- _What to work on_:
Verbatim reproduction of the entries is required; images must be omitted.

[[ Recorded information open ]]

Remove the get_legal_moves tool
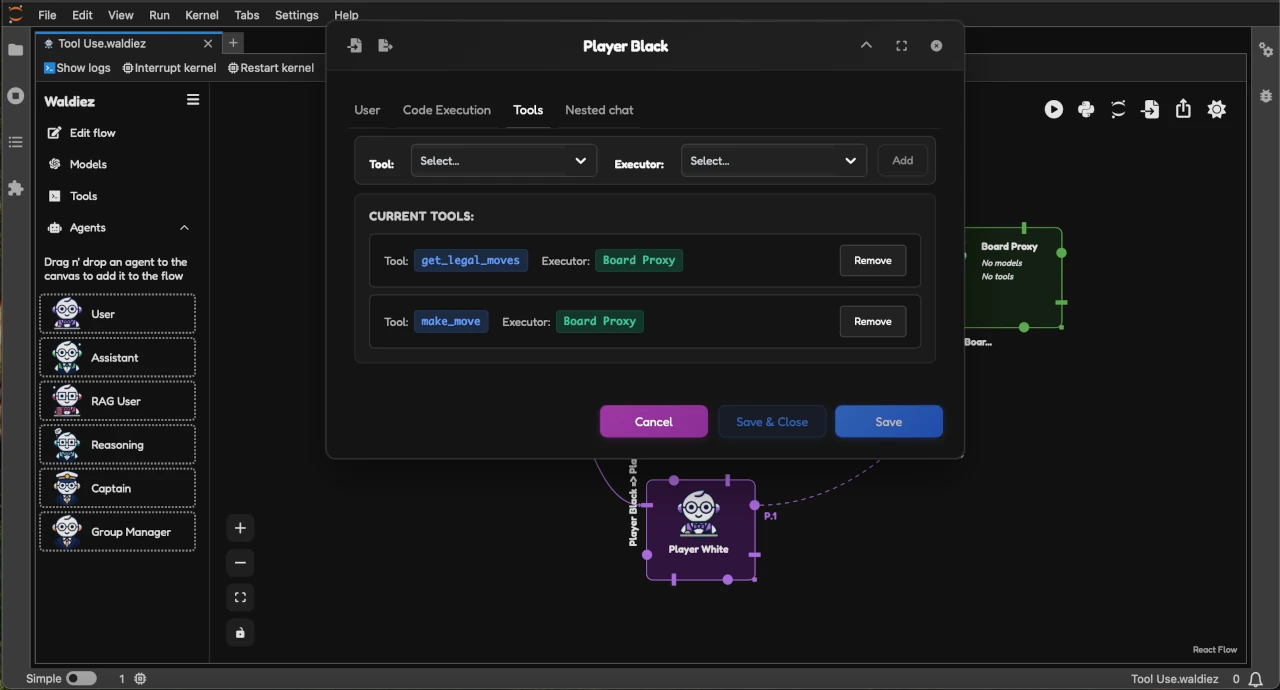1280x690 pixels. pos(872,261)
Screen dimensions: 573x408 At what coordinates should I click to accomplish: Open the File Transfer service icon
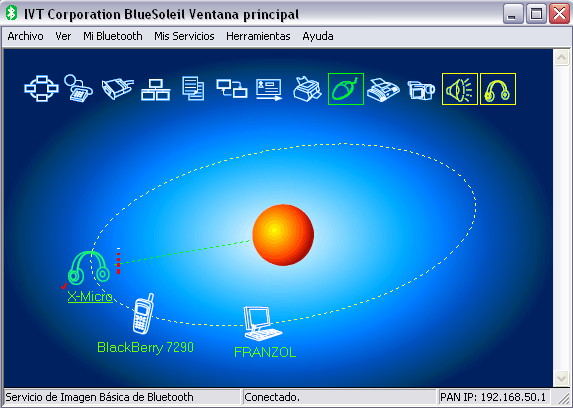point(193,88)
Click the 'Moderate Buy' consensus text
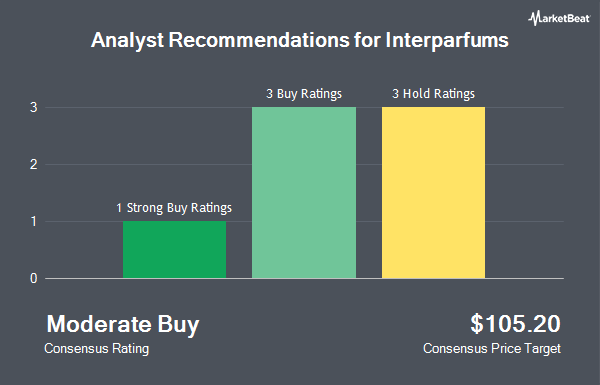The width and height of the screenshot is (600, 385). [123, 325]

[[ Recorded information closed ]]

- _Result of this exercise_:
Remove the get_legal_moves tool
1280x690 pixels. pos(872,261)
Screen dimensions: 573x408 At what coordinates should I click to accomplish: Open the File Transfer service icon
point(193,88)
Click the 'Moderate Buy' consensus text
The width and height of the screenshot is (600, 385). [123, 325]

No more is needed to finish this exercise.